Baker's Percentage
Baker's percentage is a notation system that expresses every bread or pizza ingredient as a percentage of total flour weight (flour = 100%) — making any recipe infinitely scalable.
Baker's percentage (also called baker's math or baker's formula) is a notation system where every ingredient in a bread recipe is expressed as a percentage of the total flour weight. Flour is always 100%. This single convention makes any recipe instantly scalable, comparable, and reproducible, which is why professional bakeries, bread books, and pizza communities worldwide rely on it.
How does baker's percentage work?
In baker's percentage, flour is always the reference at 100%. Every other ingredient is expressed relative to it by weight. You need a kitchen scale. Volume measurements don't work here.
I resisted learning baker's math for years, thinking my cup-based recipes were "close enough." The first time I converted my go-to pizza dough into percentages, I realized I'd been running anywhere from 58% to 72% hydration batch to batch. No wonder some nights the dough handled like a dream and others it stuck to everything.

+ + + + + + +

Repeat the part of the baker's percentage text starting with "I resisted learning" and going on through "stuck to everything.", word for word.

» DATASET EXTRACT
+ + + + + + +

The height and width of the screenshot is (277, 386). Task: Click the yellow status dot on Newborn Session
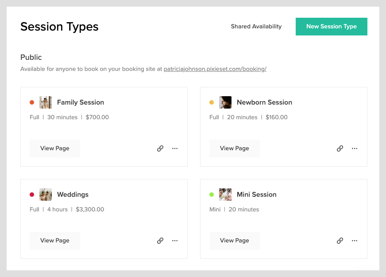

+ + + + + + +

» EXPECTED ANSWER
I resisted learning baker's math for years, thinking my cup-based recipes were "close enough." The first time I converted my go-to pizza dough into percentages, I realized I'd been running anywhere from 58% to 72% hydration batch to batch. No wonder some nights the dough handled like a dream and others it stuck to everything.